DATA ORGANIZATION 
Before embarking on a project as ambitious as this, it is imperative to have well developed procedures for 
organizing the data. Because the majority of the source maps were in UTM projection, it was decided to use that 
as the base projection for the project. 
The study area, however, spanned two UTM zones, and because the data was far too voluminous to handle as one 
or two very large coverages, it was determined that the preliminary data compilation and digitizing would be done 
on the basis of USGS 1:100,000 quadrangles (1 degree longitude by 30 minute latitude). There are 57 1:100,000 
quads in the study area, and these proved to be a good compromise in terms of overall data flow, coverage size 
and extent, and numbers of coverages to be handled. 
The final coverages are organized into 13 tiles (except for vegetation which is maintained as a single state-wide 
coverage), each approximately corresponding to 4 1:100,000 quads. The actual boundaries of the tiles are the 
public land survey township boundaries closest to the quad boundaries. The township lines provide a more logical 
boundary because of their close correspondence to polygon boundaries in the land ownership data layer. 
One other key element to data organization is the strict adherence to naming conventions. Not only does this make 
it possible track the progress of each portion of the data base, but it enables the use of macros for processing at 
various steps in the data automation process. 
DATA CAPTURE SEQUENCE 
Because of the multitude of data sources and the need to have a data base that would integrate vertically, the 
following sequence was used for data capture: 
1) Import existing digital data 
2) Digitize Public Land Survey data 
3) Digitize Land Ownership from most appropriate source 
4) Fill in and verify Land Ownershsip from alternative sources 
5) Digitize USFS Land Management Plans 
For the data sources that did not contain geographic reference, the public land survey grid served as an intermediate 
reference. The public land survey that had been captured from a controlled source was plotted out at the scale of 
the source maps along with registration tics. The controlled plot was then "best fit" to the source map using the 
public land survey as a reference, and the registration tics were pin pricked onto the uncontrolled source map.
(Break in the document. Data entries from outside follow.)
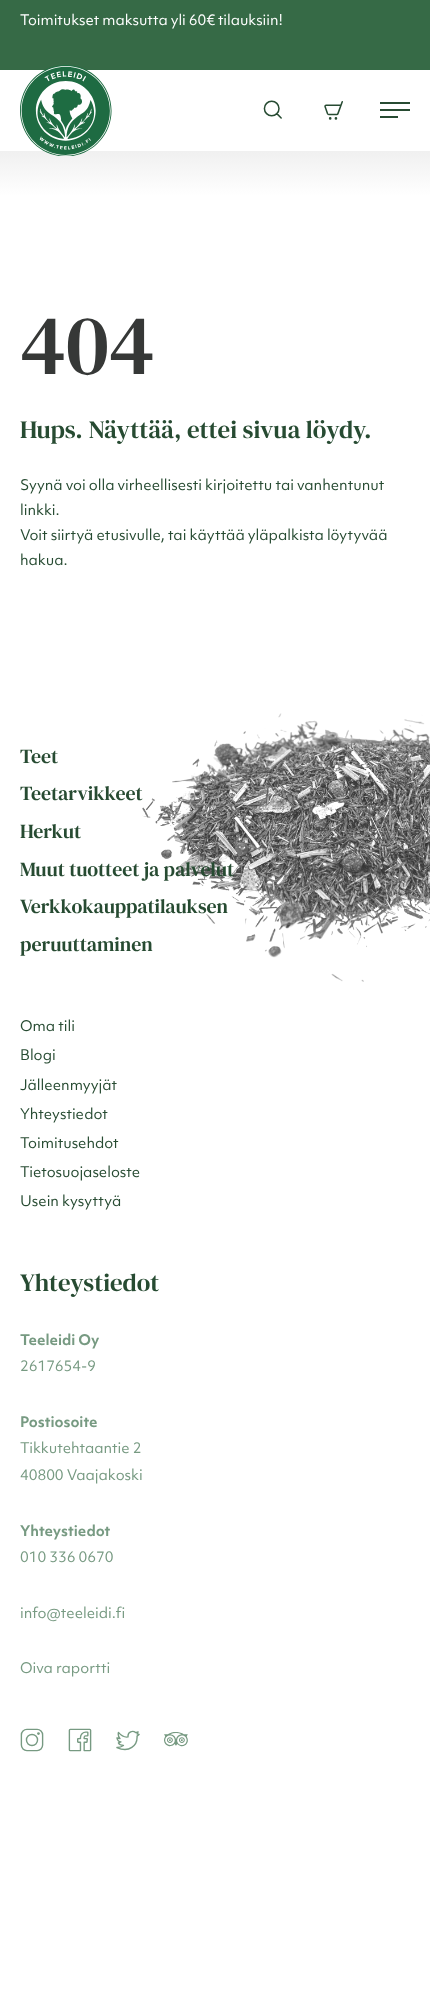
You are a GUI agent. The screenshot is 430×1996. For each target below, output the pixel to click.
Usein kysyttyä (70, 1202)
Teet (39, 756)
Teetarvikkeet (81, 793)
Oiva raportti (65, 1669)
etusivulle (129, 536)
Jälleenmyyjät (68, 1086)
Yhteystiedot (64, 1115)
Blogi (38, 1056)
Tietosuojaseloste (80, 1173)
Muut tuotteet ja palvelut (127, 869)
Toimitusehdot (69, 1144)
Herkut (50, 831)
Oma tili (47, 1027)
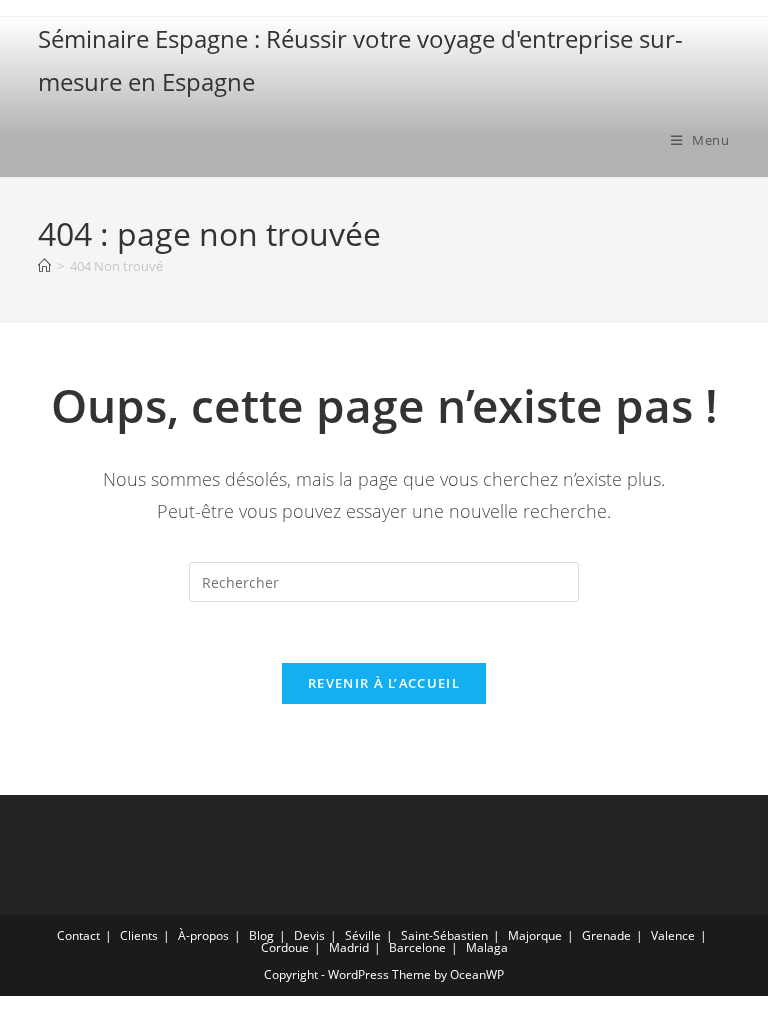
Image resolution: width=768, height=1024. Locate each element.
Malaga (487, 947)
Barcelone (417, 947)
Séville (363, 935)
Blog (261, 935)
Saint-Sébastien (444, 935)
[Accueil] (44, 266)
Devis (309, 935)
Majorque (535, 935)
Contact (78, 935)
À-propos (203, 935)
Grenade (606, 935)
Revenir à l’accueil (384, 683)
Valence (673, 935)
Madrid (349, 947)
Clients (139, 935)
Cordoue (285, 947)
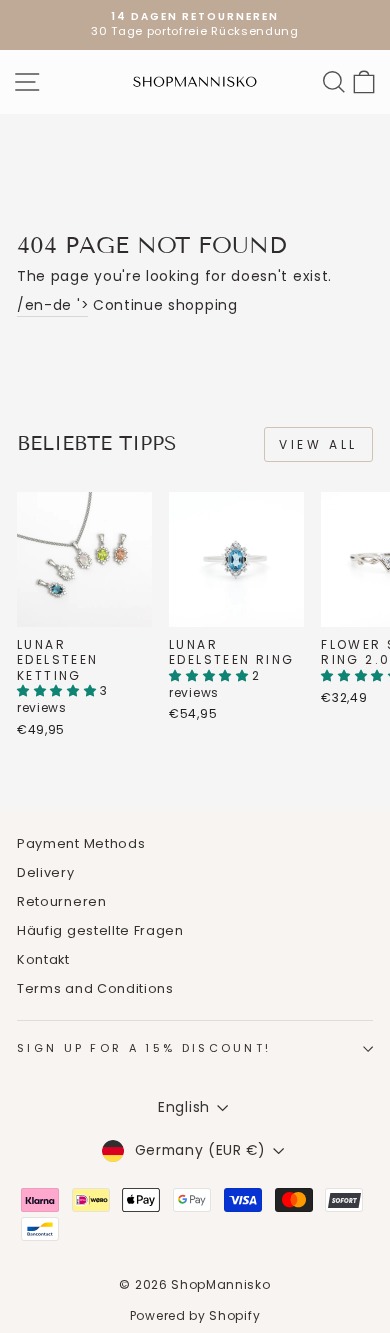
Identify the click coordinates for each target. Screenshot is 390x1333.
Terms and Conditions (95, 988)
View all (318, 444)
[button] (58, 690)
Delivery (46, 872)
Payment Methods (81, 843)
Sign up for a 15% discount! (144, 1048)
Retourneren (62, 901)
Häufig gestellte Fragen (100, 930)
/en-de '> (52, 305)
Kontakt (43, 959)
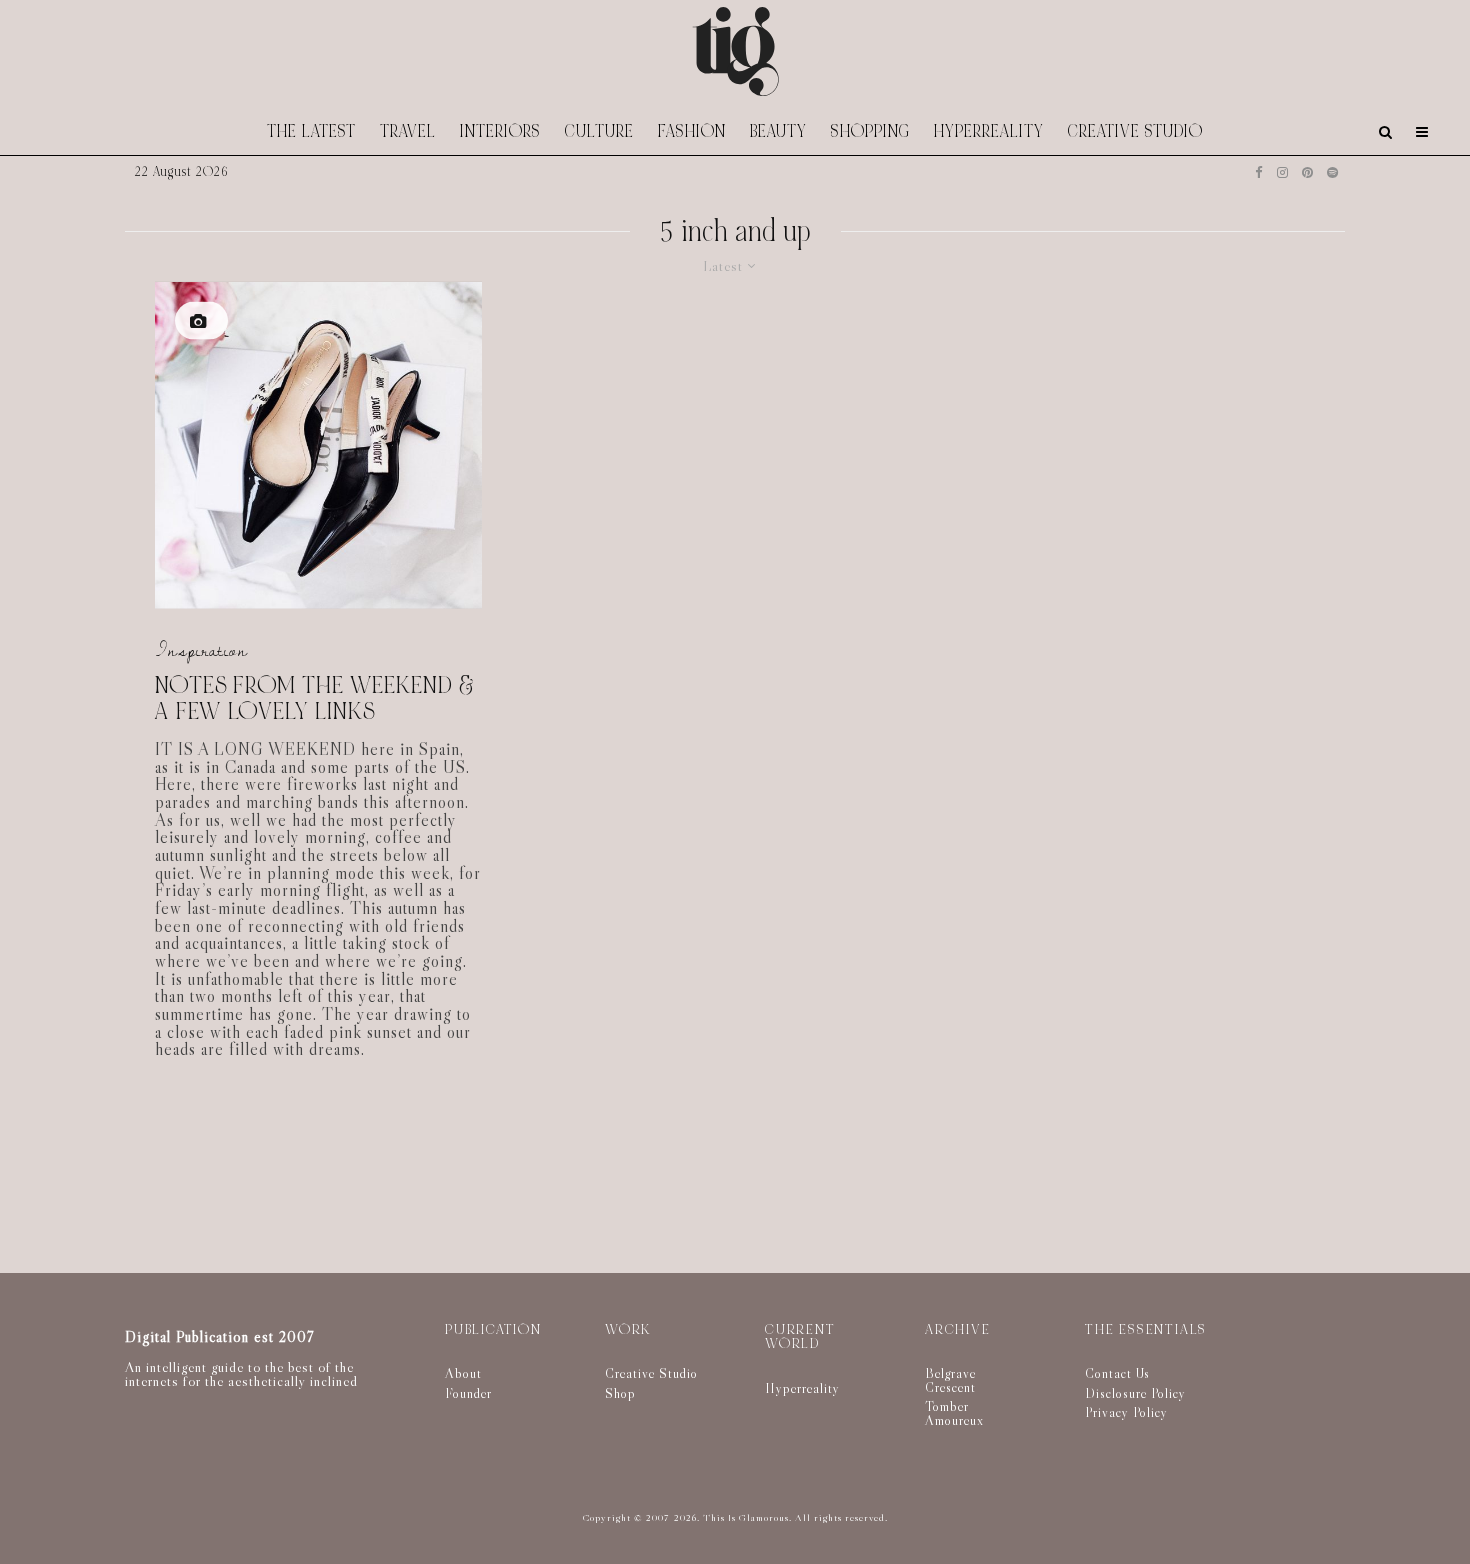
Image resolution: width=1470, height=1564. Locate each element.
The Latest (311, 131)
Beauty (778, 131)
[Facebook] (1259, 172)
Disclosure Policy (1135, 1393)
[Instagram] (1282, 172)
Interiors (500, 131)
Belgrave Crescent (950, 1380)
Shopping (870, 131)
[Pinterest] (1307, 172)
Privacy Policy (1126, 1412)
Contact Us (1117, 1373)
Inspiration (201, 649)
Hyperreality (989, 131)
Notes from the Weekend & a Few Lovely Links (315, 698)
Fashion (692, 131)
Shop (620, 1393)
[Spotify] (1332, 172)
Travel (408, 131)
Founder (468, 1393)
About (463, 1373)
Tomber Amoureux (954, 1413)
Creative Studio (1135, 131)
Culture (599, 131)
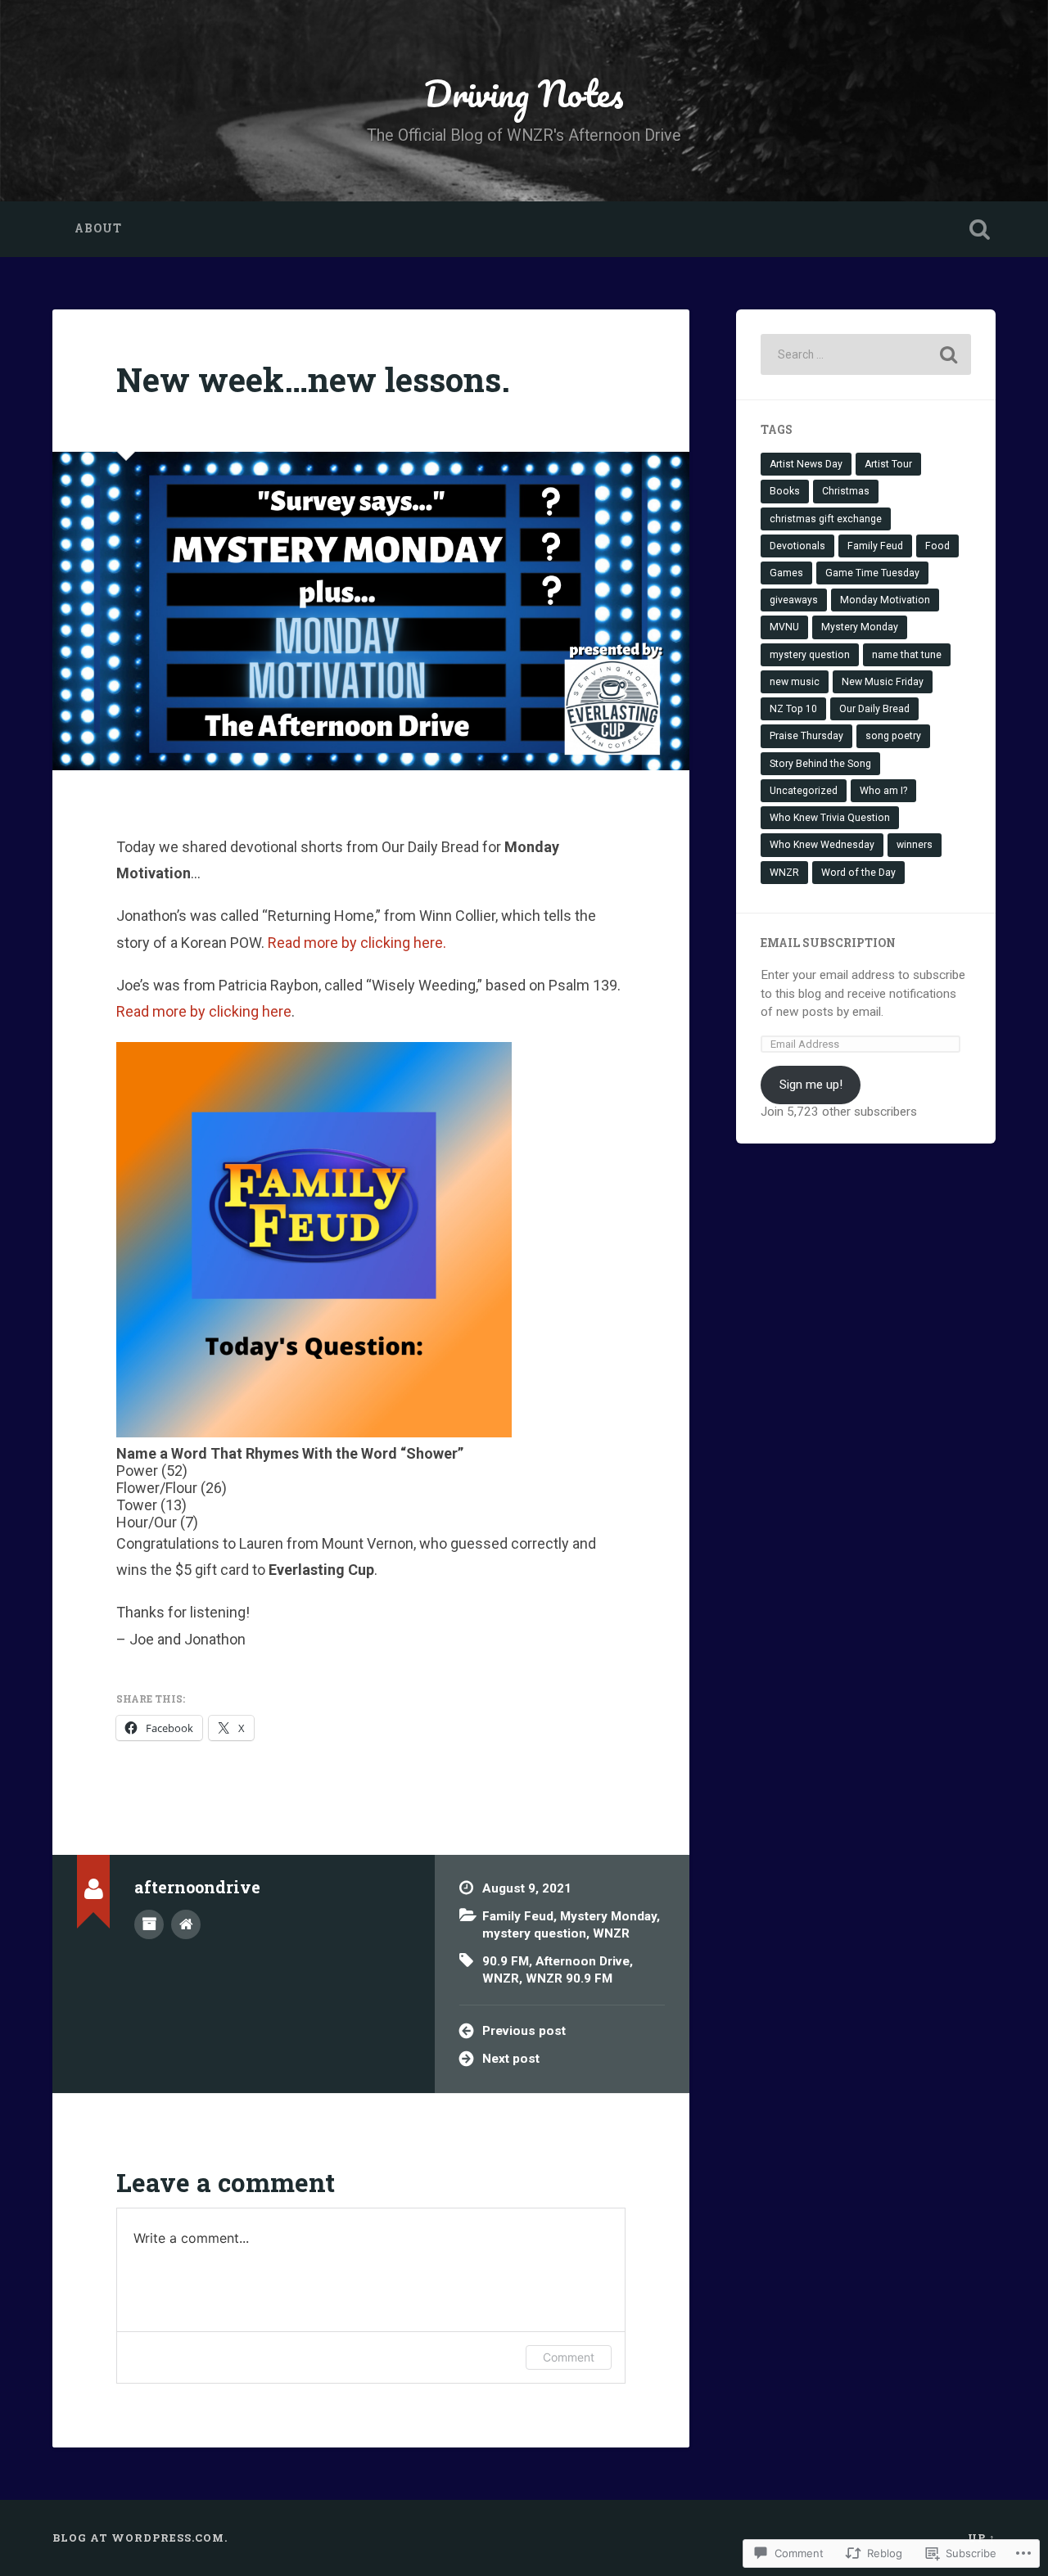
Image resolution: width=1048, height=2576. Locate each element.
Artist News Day (806, 464)
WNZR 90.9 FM (569, 1978)
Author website (186, 1924)
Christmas (846, 491)
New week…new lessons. (313, 379)
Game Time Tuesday (872, 573)
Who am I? (883, 790)
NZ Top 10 (793, 709)
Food (937, 546)
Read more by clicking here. (357, 942)
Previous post (524, 2030)
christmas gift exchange (826, 519)
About (98, 228)
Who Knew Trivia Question (830, 817)
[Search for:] (866, 354)
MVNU (784, 627)
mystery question (534, 1933)
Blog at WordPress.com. (140, 2537)
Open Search (979, 229)
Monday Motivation (885, 600)
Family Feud (517, 1916)
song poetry (893, 736)
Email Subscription (828, 943)
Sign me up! (810, 1084)
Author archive (149, 1924)
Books (785, 491)
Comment (568, 2357)
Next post (511, 2058)
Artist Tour (888, 464)
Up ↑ (982, 2537)
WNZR (611, 1933)
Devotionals (797, 546)
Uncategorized (804, 790)
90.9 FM (505, 1961)
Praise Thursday (806, 736)
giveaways (794, 600)
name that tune (907, 655)
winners (915, 844)
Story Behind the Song (820, 763)
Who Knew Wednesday (822, 844)
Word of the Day (858, 872)
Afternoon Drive (582, 1961)
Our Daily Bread (874, 709)
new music (795, 682)
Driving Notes (524, 93)
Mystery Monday (608, 1916)
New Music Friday (883, 682)
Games (786, 573)
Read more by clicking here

The 
source data could then be digitized into its appropriate 1:100,000 quad coverage. 
To facilitate the edge matching process as well as transfer of geographic control to uncontrolled manuscripts, all 
data was captured in real world coordinates, and adjacent features within 1:100,000 quads that had been previously 
digitized were "borrowed" as the digitizing progressed. It was, therefore, essential to keep good records of the 
status of each 1:100,000 quad. The 1:100,000 quad organization also provided an efficient practical size for 
frequent editing sessions. 
The final step in the process was to combine the coverages from each 1:100,000 quad of a given data layer and 
clip them at the tile boundaries. This process was not done until each quad was digitized, quality checked 
internally, sent to the representative land owners for verification, edits made, and a final quality check completed. 
HARDYVARE/SOFTWARE ENVIRONMENT 
Given the time frame (14 months), the size of the project, and the processing and data storage requirements for 
building and maintaining this data base, an NFS network proved to be an ideal computing environment. The NFS 
network included both UNIX workstations (SUN, Data General, and Tektronix) and 386 PC workstations (running 
PC NFS). This environment allowed distribution of the digitizing and preliminary processing on the PCs, and 
consolidation and advanced processing on the UNIX machines.